What you have to do
Should the word "title" occur in a line of the records, copy that line.

Available data
++++++++++
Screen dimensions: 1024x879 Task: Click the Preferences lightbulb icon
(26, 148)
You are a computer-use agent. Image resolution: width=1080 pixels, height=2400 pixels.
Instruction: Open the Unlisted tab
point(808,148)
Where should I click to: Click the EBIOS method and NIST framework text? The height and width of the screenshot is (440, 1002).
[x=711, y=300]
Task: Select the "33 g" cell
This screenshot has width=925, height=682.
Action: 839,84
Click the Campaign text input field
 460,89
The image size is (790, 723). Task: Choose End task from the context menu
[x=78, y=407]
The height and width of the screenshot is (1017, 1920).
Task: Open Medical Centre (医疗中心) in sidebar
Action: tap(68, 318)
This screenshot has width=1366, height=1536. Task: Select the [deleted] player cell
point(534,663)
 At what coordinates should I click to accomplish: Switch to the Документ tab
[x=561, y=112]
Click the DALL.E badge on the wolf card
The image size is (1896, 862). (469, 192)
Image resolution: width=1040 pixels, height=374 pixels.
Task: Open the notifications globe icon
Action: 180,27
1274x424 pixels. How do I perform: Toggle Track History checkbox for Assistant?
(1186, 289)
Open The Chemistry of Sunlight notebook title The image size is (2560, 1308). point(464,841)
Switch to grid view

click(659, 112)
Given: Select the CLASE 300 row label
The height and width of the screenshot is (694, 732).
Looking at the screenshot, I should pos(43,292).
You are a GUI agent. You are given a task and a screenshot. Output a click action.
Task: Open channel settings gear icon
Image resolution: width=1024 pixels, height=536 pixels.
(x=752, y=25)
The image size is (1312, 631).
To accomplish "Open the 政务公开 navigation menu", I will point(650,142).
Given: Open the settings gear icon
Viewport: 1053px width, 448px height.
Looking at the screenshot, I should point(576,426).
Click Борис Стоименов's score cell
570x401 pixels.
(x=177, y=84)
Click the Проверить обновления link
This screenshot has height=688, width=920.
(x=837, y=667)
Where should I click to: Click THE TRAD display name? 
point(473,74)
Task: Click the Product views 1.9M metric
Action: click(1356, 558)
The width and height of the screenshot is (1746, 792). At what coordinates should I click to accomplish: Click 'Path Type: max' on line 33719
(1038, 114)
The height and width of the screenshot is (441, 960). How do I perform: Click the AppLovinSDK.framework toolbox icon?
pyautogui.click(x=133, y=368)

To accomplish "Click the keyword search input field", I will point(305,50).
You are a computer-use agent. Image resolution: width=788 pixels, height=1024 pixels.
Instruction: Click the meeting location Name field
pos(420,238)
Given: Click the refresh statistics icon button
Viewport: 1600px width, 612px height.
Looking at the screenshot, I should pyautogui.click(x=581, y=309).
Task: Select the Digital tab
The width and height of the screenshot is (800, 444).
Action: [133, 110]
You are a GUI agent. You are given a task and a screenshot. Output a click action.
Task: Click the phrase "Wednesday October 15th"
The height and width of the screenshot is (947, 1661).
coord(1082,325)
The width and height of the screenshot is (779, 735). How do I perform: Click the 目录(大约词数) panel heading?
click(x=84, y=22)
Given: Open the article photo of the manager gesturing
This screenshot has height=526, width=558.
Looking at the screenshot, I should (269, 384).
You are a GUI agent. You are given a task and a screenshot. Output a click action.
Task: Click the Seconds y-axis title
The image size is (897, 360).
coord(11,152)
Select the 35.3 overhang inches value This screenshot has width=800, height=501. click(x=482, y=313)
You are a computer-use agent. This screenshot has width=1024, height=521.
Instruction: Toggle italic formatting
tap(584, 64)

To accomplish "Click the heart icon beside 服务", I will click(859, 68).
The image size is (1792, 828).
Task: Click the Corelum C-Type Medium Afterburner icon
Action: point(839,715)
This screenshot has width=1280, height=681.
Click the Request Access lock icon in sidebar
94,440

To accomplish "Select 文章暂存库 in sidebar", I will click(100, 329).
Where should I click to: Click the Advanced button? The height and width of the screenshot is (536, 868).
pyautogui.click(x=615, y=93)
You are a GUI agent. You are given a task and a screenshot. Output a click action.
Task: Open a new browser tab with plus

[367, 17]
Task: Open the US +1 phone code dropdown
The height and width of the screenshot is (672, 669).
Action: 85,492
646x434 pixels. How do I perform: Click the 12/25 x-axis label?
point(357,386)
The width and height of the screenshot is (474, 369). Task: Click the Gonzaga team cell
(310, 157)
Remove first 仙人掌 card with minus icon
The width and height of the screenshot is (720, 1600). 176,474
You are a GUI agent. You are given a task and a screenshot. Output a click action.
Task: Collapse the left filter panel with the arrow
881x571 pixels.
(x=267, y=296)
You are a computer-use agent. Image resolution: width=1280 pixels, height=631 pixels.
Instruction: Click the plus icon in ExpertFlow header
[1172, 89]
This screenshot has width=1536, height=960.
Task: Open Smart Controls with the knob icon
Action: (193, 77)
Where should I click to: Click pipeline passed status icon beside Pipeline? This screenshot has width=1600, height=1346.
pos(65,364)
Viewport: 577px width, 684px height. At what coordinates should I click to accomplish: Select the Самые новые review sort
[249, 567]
++++++++++
Solution for this task
Open The Chemistry of Sunlight notebook title The image size is (2560, 1308). point(464,841)
Task: Click the Seconds y-axis title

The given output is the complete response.